In recent hearings on Capitol Hill, Congress pushed the Small Business Administration (SBA) for its cybersecurity failings. Lawmakers claim that SBA isn’t following recommendations made by the Government Accountability Office to put more emphasis on cybersecurity. As the House Small Business Committee reported:
Until SBA fully implements all of the required IT management initiatives, the agency cannot provide reasonable assurance that its IT investments are cost-effective, meet agency goals, or are effectively managed.

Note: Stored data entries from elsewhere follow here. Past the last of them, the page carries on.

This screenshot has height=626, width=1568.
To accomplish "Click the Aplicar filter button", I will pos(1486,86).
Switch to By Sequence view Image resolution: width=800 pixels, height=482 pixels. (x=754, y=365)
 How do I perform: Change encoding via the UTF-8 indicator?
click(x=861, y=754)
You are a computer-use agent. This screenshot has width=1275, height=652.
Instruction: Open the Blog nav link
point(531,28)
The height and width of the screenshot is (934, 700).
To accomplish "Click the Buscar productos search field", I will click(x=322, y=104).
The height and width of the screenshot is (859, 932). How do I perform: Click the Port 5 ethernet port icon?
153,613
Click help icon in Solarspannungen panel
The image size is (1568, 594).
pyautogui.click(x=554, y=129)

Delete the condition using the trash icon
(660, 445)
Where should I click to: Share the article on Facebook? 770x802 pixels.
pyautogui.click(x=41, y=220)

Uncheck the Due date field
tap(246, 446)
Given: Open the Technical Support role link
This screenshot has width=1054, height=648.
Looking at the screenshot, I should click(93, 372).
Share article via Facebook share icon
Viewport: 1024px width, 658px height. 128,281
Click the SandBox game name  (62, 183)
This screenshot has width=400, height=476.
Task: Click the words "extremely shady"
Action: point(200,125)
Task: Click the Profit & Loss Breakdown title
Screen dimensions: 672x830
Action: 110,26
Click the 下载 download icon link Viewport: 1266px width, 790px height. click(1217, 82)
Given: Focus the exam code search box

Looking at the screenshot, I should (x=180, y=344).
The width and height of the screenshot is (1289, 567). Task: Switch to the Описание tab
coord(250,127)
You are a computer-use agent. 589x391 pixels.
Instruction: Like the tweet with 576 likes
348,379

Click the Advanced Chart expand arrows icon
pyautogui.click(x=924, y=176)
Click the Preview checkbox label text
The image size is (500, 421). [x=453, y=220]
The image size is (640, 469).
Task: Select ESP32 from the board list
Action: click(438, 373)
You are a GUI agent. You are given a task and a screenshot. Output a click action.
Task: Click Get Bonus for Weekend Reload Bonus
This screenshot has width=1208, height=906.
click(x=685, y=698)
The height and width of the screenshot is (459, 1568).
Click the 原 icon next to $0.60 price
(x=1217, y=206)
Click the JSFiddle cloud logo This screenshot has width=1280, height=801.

I understand the concern. After all, look at the fallout from the Office of Personnel Management (OPM) breach. Victims of that breach go well beyond government employees and contractors. (One of my holiday “gifts” was the formal letter from OPM telling me that my personal information was compromised, but I’m not a government employee or contractor. However, my personal information was required as part of someone else’s background check. You see how these breaches can spread well beyond the anticipated borders.) We also know that government agencies overall aren’t doing a good enough job with cybersecurity from multiple breaches over the past couple of years. So no, it doesn’t make sense that the SBA isn’t doing enough to meet standards set in September – unless there are budget issues, which seems to be the primary stumbling block for so many organizations.
This news about the SBA got me thinking, though. Have small businesses themselves been doing a better job at stepping up their cybersecurity game?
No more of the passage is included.